Meeting with Bryan and Chuck also yielded a rare sight. An enthusiast from nearby Oshkosh, Chris, has a stable of a very interesting automobile. One of them was a late-1980s Nissan Gloria. Before you ask, he did buy it from an importer and it is right-hand drive. And, it is gorgeous. In fact, Chris won one of the class awards at the Lambda Car Club International’s Grand Ole Invitational in Nashville with said Gloria.
Chris’ Y31 Gloria is a prime example of what I want to see at car events. That car that yields more questions than answers. Owners that care about their prized possessions to share with the curious and fellow enthusiasts alike.
Iola is known for their swap meet. The number of vendors was vast and offered almost everything a classic car owner needs. You might even pick up a running car, while you’re at it. From my perspective, that was what greeted me en route to see the vehicles on display. It is what makes Iola a destination for classic car enthusiasts.
And, yet, Iola represented some of the themes I have witnessed in various meets of this sort. I talked about stewardship for an older automobile in the past. The same issues pop up various times over. The idea of a generation of enthusiasts having their prized vehicles not being passed down to their heirs is going to be a challenge in the classic car community. If their children do not want their beloved 1955-1957 Chevrolet – then who? What could happen is a glut in the market for these popular classics – original, restored, and modified – that could drive prices down further due to lack of demand.

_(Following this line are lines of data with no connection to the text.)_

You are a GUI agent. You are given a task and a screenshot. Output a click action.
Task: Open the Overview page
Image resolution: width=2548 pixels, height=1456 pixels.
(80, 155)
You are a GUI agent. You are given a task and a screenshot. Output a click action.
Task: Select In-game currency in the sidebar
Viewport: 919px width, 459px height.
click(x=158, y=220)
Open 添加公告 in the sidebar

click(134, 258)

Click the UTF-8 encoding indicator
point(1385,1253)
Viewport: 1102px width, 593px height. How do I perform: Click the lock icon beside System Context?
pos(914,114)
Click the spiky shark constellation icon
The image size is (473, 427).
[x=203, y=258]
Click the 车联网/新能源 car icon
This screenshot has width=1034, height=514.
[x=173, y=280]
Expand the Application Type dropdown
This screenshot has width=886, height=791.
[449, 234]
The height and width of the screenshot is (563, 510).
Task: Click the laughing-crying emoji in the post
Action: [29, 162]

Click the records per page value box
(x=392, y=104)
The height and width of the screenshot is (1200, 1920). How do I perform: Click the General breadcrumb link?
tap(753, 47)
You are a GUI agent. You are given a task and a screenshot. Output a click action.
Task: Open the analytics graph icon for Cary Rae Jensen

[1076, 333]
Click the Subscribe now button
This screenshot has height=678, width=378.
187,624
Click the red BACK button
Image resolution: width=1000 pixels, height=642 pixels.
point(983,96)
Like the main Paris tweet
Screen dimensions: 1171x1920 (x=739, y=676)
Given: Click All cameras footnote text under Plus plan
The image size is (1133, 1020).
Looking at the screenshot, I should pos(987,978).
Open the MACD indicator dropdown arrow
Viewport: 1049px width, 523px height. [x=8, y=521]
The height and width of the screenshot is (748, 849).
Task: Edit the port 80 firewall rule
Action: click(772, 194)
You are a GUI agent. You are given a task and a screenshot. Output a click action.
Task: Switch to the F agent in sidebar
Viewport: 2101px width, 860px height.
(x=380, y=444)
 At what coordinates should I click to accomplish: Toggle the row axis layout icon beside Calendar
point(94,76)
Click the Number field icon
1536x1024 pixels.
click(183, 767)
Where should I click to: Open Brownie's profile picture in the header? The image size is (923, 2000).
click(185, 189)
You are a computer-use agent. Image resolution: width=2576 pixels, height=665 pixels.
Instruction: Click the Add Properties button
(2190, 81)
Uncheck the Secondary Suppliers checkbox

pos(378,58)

In other words, it will take a leap of faith on the part of these classic car heirs to save the family heirloom. And, this could happen to the muscle car generation in a few decades from now.
The other theme is to see where classic car stewardship is heading. A new generation of enthusiasts may look at a different generation of classics to collect, restore, and become stewards of. This is where the Malaise Era enthusiasts come in. The collectors of 1972-1995 automobiles tend to be younger – Generation X, perhaps? A lot of these vehicles from the era are still affordable to those who can afford a second car at a very low price. Parts are also plentiful for most of these vehicles – both to restore and modify. Those parts will be available at the many swap meet stalls at Iola for the next few decades. What we will see in the next few years is a growth in collecting Malaise Era automobiles with a steady climb in prices for the more valuable and significant models.
A car collector and enthusiast tend to gravitate to the vehicles of their youth and through personal experience. Once the collector/enthusiast buys a car from their past – especially one that brings fond memories behind the wheel – then stewardship becomes a major component through the ownership experience. There is no right or wrong way to become a steward of a certain automobile. There are some things you should do to participate in this pursuit of automotive passion.
If one wants to become a collector, enthusiast, and/or a steward of a special automobile from the past, a trip to Iola or any similar car shows of its kind anywhere in the world would be a must. Not only should you see the vehicles but talk to the owners and clubs to find out how you should go about being a steward of your dream classic car. This should include getting educated about the vehicle from the mechanical quirks to its history. You should know everything about the car you are putting into your collection.
If you can wrench a vehicle, then find out ways to keep it running. Seek resources on parts, repair guides, vehicular history, and assorted data to ensure that your classic has a story behind it. Then you can tell its story and pass it on.
Iola is one huge resource for being a steward of vehicular history. It is worth going if your passion is for older automobiles – of any era – and the network that exists to ensure this passion continues for you and your family.
Just go for the experience. And learn something while you are there. That is how you make the most out of your time at Iola – or any such car show of this size and breadth.